_PASSAGE_
------------------------------------
For caregivers, it's OK to feel good and bad
By Angela Lunde October 30, 2010
In a recent blog, Linda wrote: "As a caregiver, this early stage of my husband's Alzheimer's is a bag of mixed actions. He's not reacted to the diagnosis any more than a common cold. I often feel he is kidding around with me and finding ways to get out of doing things. I don't know what to feel and I don't know what to do. What is going on?"
I wanted to share some thoughts on what Linda wrote because I'm convinced many other Alzheimer's caregivers feel the same. One of the most common neuropsychiatric symptoms in Alzheimer's is apathy. Apathy is a symptom of the disease caused by changes in certain regions of the brain.
Persons with apathy show a lack of interest, initiation and motivation. Activities that they once engaged in seem of little interest anymore. They appear passive, indifferent and may lack "normal" emotion or concern toward others or the environment around them.
When apathy is present, Alzheimer's caregivers often describe their loved ones as stubborn or lazy. Caregivers feel that they have to take responsibility for everything; understandably, this can lead to conflict. Caregivers can feel like they are constantly giving orders, nagging, and questioning the intentions of their loved one with the disease. Over time, they may feel resentment toward their loved one, and become more angry and overwhelmed as their caregiving responsibilities increase.
It's important to keep in mind that persons with Alzheimer's generally lack the ability to scheme or plot a way to "get out of" something. No degree of nagging or persuasion will motivate someone with apathy. In addition, pointing out their lack of interest, inability to complete common tasks, or overall unwillingness, will not improve the situation. In fact, it will probably make things worse.
This does not mean that Alzheimer's caregivers should never feel angry. To the contrary, caregivers have every right to feel all emotions that come their way — anger, fear, sadness, guilt, pain. If caregivers don't give themselves permission to feel what they feel, all emotions eventually go numb. To feel love, joy, contentment, we must accept whatever our lives (and our feelings) are at the moment. Give yourself permission to feel it all Linda — good and bad.
------------------------------------
_PROBLEM 1_
In the post, list every emotion named in the sentence that begins "To the contrary."
_PROBLEM 2_
Retype the part of the post that opens with the words containing "It's important to" and closes with "make things worse.", keeping every word and mark the same.
The data that comes next has nothing to do with the post.

_PROVIDED DATA_
------------------------------------
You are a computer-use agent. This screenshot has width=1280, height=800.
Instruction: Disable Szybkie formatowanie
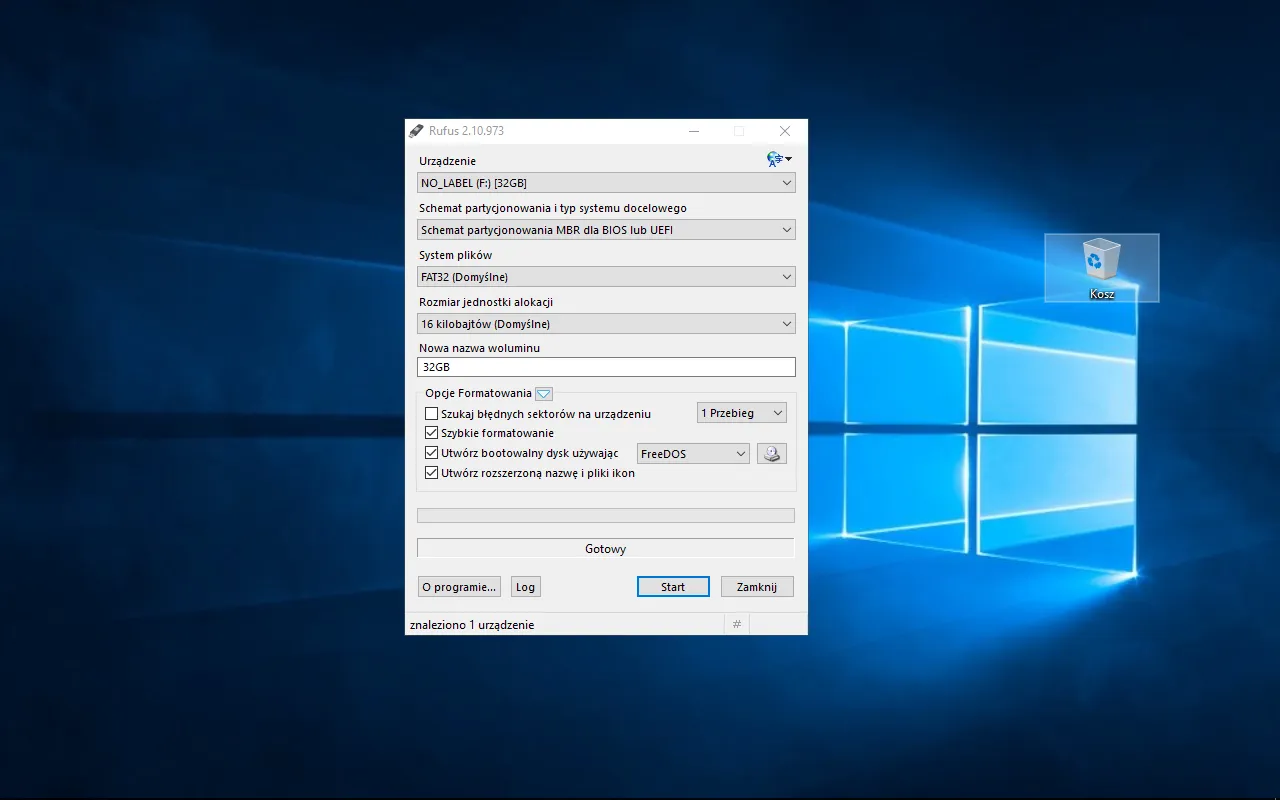coord(431,433)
------------------------------------
_EXERCISE SOLUTION 1_
anger, fear, sadness, guilt, pain

_EXERCISE SOLUTION 2_
It's important to keep in mind that persons with Alzheimer's generally lack the ability to scheme or plot a way to "get out of" something. No degree of nagging or persuasion will motivate someone with apathy. In addition, pointing out their lack of interest, inability to complete common tasks, or overall unwillingness, will not improve the situation. In fact, it will probably make things worse.